60 yıldır sahnede: “Batı Yakası'nın Hikâyesi”
Şarkıları sahne yapıtının sınırlarından taşıp birkaç neslin diline dolanan müzikal, 18 Mart’a kadar Zorlu PSM’de sanatseverlerle buluşuyor.
NERMİN SAYIN
Geride bıraktığımız sezonlarda “Operadaki Hayalet”ten “Cats”e Broadway'in gediklilerini seyirciyle buluşturan Zorlu PSM, şu sıralar, müzikal tarihinin en kendine özgü yapıtlarından biri olan “Batı Yakası'nın Hikâyesi” ni ağırlıyor. Tam 60 yıldır sahnelerde olan yapıt ölümsüzlüğünü Shakespeare’in “Romeo ve Juliet”inden ilham alan Arthur Laurents’in hikâyesine mi, Leonard Bernstein’ın müzikalden bağımsız olarak bile hayatlarımıza “sızan” bestelerine mi, yoksa Stephen Sondheim’ın öyküyle müziği birlikte ören -ve bir müzikal için elbette hayati olan- şarkı sözlerine mi borçlu? Galiba hepsi... Geleceği açıklandığından beri merakla beklenen “Batı Yakası'nın Hikâyesi” nihayet İstanbul’da işte. Müzikal tutkunuysanız ya da “La La Land”le türe merak sardıysanız, gösteri 18 Mart’a kadar izlenebilir.
Yoruma biraz yakından bakarsak... Orijinal yönetmeni ve koreografı Jerome Robbins olan gösteri, Joey McKneely’nin rejisiyle, Donald Chan’ın şefliğindeki orkestranın canlı eşliğiyle yorumlanıyor. Meraklılarının çok iyi bildiği gibi “Batı Yakası'nın Hikâyesi”, alışıldık müzikal kalıplarını kırmasıyla tanınan; konusundan atmosferine, şarkılarından koreografisine “başka” bir yapıt. Irkçılık, Amerikan rüyası, tutunma-tutunamama, gençlerin açmazları, şiddet, var olma ve kendini ispat çabası filme de çekilen metnin ana izlekleri. Öyküyü birbirine bağlayan tutkalsa düşman çetelerin “çocukları” Porto Ricolu Maria ile Polonyalı Tony’nin ilk görüşte başlayan aşkı. Rejinin yanı sıra koreografiyi düzenleyen Joey McKnelly, bu çok bilinen öyküyü dozunu sertleştirerek sahneye taşımış. Özellikle 2. perdede gerilimin dozu daha yüksek. Böylece bir anlamda yılların tozunu da, “biraz haşin hareketlerle” silkelemiş üzerinden müzikalin...

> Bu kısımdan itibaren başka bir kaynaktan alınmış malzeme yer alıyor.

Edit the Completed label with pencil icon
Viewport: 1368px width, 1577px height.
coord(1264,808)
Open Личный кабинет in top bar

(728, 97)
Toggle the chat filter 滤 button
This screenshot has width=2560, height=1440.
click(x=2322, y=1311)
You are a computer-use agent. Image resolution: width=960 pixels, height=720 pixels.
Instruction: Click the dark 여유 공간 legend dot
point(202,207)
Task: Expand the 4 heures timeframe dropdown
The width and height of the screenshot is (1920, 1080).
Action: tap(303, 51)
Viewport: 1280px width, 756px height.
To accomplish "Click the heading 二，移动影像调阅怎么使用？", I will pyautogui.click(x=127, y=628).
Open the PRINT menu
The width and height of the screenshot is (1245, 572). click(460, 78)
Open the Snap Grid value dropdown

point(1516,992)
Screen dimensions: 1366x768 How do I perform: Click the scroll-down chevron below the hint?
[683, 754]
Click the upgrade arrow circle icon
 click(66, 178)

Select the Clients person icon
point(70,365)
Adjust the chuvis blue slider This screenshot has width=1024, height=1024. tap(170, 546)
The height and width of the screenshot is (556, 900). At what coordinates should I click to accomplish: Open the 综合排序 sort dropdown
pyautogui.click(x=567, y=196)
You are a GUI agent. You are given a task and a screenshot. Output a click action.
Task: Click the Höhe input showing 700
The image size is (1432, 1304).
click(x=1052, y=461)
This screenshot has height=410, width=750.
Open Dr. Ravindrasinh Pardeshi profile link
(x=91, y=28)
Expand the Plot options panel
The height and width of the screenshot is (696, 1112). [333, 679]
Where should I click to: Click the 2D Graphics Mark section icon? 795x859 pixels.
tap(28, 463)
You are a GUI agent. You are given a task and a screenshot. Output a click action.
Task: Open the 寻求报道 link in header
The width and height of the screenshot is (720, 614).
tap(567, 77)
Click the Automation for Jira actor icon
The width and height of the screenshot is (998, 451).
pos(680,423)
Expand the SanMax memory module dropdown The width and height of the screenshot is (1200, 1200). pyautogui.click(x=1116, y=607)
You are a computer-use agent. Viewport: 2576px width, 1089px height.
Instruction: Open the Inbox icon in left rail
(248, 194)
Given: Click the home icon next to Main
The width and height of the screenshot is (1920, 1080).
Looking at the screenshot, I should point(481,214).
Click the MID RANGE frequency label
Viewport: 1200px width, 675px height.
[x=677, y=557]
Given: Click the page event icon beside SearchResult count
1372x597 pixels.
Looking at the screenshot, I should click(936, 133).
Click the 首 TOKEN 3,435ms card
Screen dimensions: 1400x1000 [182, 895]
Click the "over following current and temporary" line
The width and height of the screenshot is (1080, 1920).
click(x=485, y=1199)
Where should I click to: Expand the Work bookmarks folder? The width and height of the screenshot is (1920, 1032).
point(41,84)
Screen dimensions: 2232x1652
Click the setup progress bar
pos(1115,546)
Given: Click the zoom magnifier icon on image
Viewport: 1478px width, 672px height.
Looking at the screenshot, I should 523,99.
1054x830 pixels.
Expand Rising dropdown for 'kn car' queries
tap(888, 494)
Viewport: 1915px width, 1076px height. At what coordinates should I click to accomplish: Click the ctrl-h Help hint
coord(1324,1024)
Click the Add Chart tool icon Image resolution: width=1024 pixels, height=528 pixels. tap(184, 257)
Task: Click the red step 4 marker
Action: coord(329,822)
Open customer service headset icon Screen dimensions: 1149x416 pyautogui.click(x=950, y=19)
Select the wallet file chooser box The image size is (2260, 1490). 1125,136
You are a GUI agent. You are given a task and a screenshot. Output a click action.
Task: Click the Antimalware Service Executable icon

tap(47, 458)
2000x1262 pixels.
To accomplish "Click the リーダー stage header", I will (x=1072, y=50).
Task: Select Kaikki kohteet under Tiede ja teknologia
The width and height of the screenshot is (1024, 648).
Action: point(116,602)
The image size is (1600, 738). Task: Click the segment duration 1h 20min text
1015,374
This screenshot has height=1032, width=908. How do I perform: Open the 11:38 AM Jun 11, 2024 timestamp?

KOREOGRAFİSİYLE DİKKAT ÇEKİYOR
Sokak çeteleri Köpekbalıkları ile Jetler’in öyküsünde, özellikle toplu sahnelerin koreografisi dikkat çekici. “Maria” Jenna Burns ve “Tony” Kevin Hack (ikili resim); “Maria” ve “Somewhere” gibi romantik şarkılarda alkışlanırken, “Anita”yı (yanda) oynayan Keely Beirne de özellikle eski ve yeni yaşamını “karşılaştıran” ve bir anlamda seyirciye Amerikan rüyasını sorgulatan “Amerika” şarkısında beğeni topluyor.